### WHAT IS EXPECTED
Check the records below line by line for the string "Task". Give the number of lines that contain it and nothing else.

(Extracted records)
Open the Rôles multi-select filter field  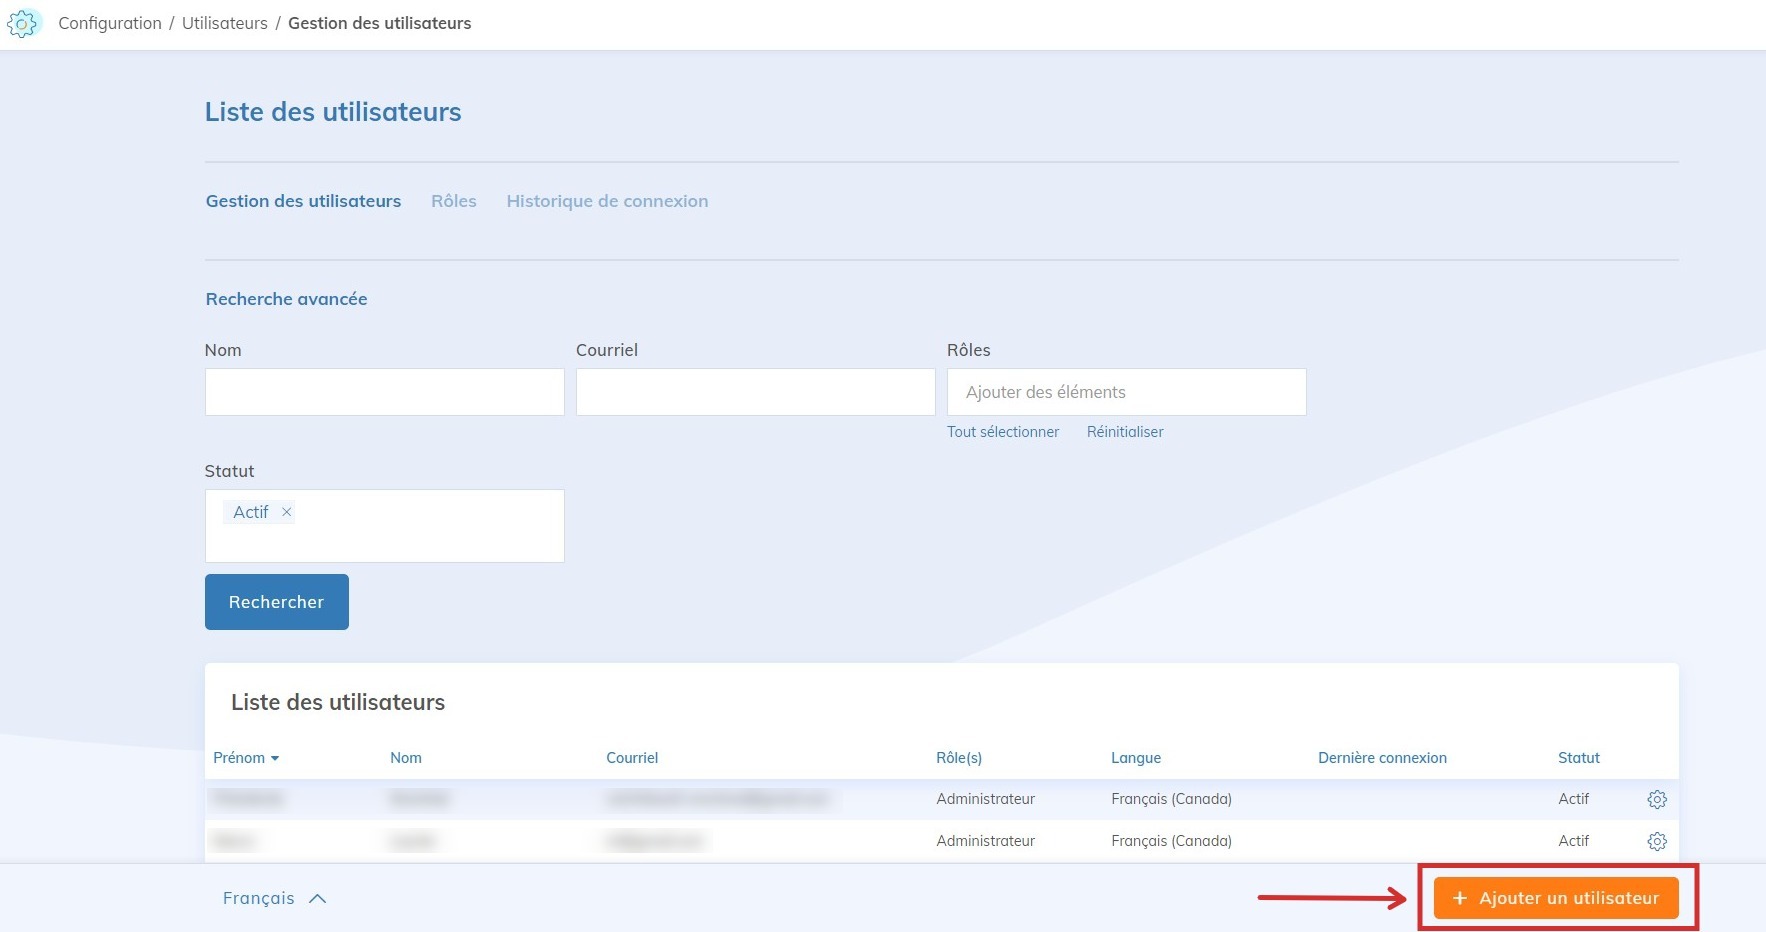click(1126, 392)
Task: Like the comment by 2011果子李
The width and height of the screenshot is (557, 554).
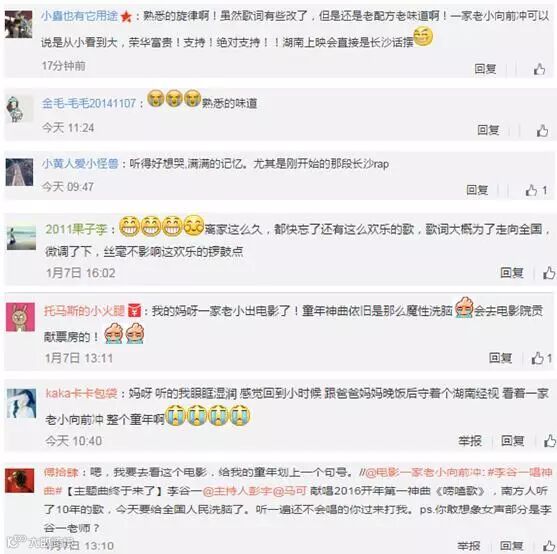Action: pos(549,273)
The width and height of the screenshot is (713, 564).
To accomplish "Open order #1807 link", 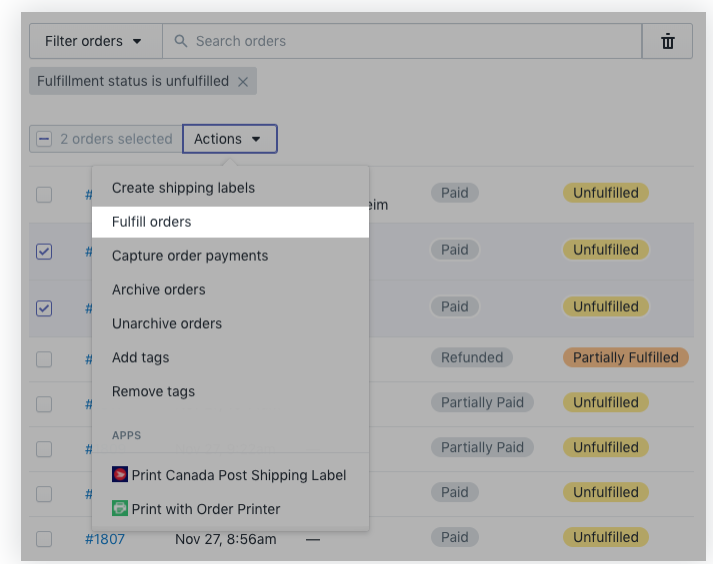I will [x=105, y=538].
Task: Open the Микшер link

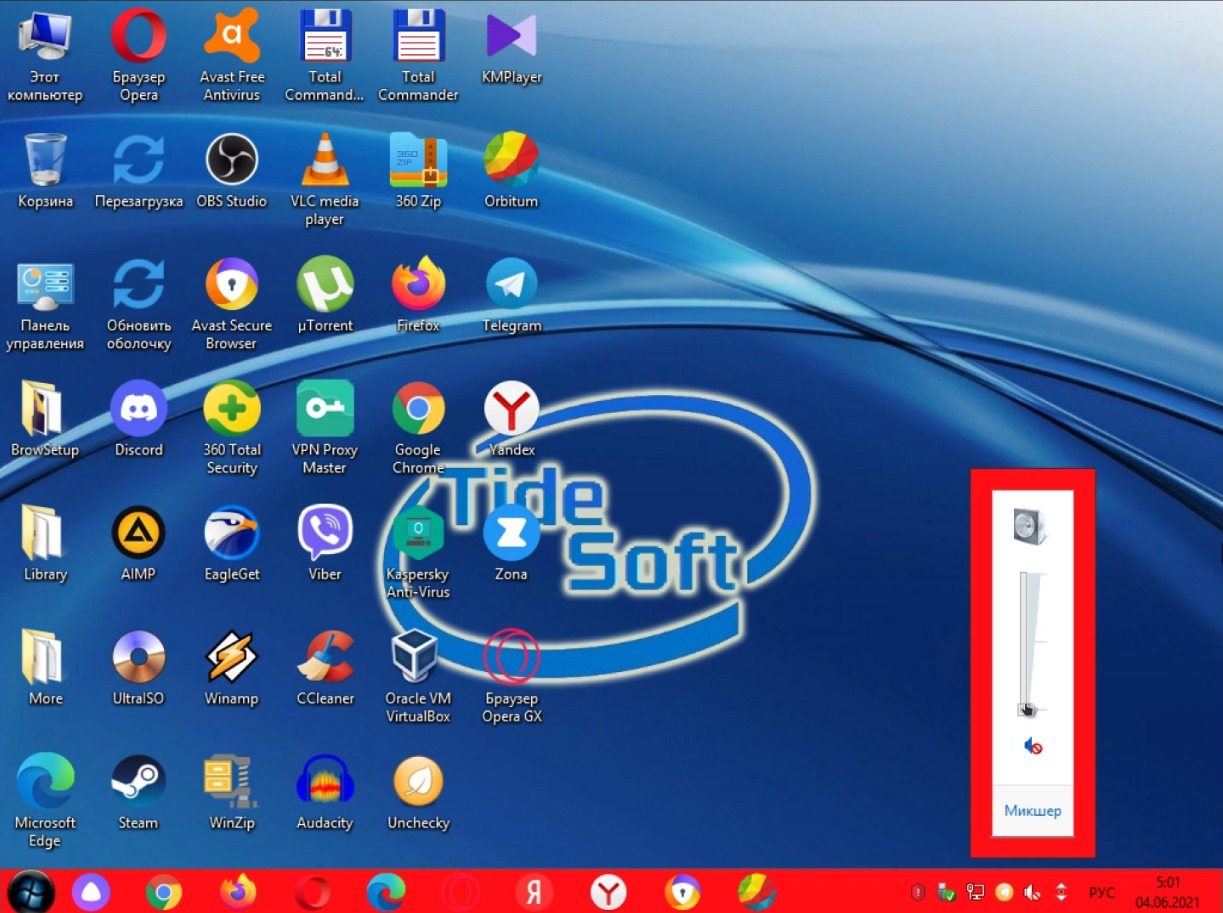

### OUTPUT
2